An ad looking for charcoal that ran in the June 20, 1866 edition of the Deseret News. In addition to livestock, many ads and classified ads from the 1800s focused on things like fuel, shoe making and blacksmithing.

However, as technology changed, so did advertising — not that livestock was completely wiped from classifieds.

When automobiles became more prevalent at the turn of the 20th century, ads began focusing on the growing car sector of the community. Ads featured all sorts of auto service specialists in the 1910s.

An ad that ran in the May 2, 1919 edition of the Deseret News.

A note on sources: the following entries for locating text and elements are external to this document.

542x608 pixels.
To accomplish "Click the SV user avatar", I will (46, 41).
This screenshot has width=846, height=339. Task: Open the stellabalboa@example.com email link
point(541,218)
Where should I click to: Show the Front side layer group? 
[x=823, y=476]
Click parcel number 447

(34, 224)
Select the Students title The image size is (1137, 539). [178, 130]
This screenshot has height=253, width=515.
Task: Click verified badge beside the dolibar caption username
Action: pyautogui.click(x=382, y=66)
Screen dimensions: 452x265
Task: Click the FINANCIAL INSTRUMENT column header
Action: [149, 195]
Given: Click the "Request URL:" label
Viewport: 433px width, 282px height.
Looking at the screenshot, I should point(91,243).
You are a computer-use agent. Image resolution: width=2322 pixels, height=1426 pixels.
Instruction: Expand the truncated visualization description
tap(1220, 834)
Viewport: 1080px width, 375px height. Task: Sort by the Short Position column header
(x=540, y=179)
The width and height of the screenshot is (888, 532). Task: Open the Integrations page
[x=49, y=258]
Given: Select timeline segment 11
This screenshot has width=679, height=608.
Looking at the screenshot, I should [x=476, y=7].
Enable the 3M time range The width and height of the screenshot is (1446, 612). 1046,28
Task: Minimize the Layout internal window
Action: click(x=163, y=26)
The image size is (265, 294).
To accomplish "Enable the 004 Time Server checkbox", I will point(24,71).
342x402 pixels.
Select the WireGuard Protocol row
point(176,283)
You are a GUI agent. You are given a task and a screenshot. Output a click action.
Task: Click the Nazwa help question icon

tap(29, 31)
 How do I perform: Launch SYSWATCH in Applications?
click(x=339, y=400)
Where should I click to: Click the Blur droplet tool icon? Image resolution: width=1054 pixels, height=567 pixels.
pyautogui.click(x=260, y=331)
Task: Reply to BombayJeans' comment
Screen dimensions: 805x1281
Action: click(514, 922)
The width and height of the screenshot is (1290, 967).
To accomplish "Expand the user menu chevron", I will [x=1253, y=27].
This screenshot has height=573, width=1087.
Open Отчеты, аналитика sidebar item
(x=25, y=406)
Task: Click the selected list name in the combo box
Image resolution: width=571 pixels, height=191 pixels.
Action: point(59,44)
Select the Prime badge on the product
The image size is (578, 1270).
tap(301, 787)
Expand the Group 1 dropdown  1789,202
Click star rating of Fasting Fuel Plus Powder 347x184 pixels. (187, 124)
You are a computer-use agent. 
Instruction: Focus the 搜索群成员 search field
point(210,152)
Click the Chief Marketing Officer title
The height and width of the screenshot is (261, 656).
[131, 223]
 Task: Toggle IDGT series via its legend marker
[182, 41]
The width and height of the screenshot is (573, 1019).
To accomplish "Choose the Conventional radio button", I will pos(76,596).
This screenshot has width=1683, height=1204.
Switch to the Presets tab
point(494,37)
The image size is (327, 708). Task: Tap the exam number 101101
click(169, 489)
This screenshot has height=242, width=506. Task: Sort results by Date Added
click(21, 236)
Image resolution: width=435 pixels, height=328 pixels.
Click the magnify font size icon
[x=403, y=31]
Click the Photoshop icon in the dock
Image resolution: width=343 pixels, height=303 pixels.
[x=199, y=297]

By the 1920s, 30s and 40s, classified ads caught up as the popularity of owning automobiles grew and individuals began to buy and sell cars from each other.

A series of classified ads that ran in the Jan. 1, 1942 edition of the Deseret News.

As the years went on, the size of the paper grew and the amount of advertisements rose with it. By the late 1940s, 50s and 60s, multiple full pages were dedicated to classified ads only — whereas the first editions of the entire paper were just four or five pages long. By then, a good chunk of ads involved housing as people began moving to suburbs.

A cluster of classified ads for housing in the Oct. 6, 1961 edition of the Deseret News.

Ads focused on the growing popularity of television sets and other appliances around the 1950s.

An ad that ran in an early 1950s edition of the Deseret News. An ad that ran in a 1956 edition of the Deseret News.

By the 1980s and 1990s, ads focused on computers and cell phones.

An ad that ran int the Feb. 1, 1995 edition of the Deseret News.

Of course, nowadays everything can be found online with just one click of a button. Online classified advertisements tailor to all sorts of products.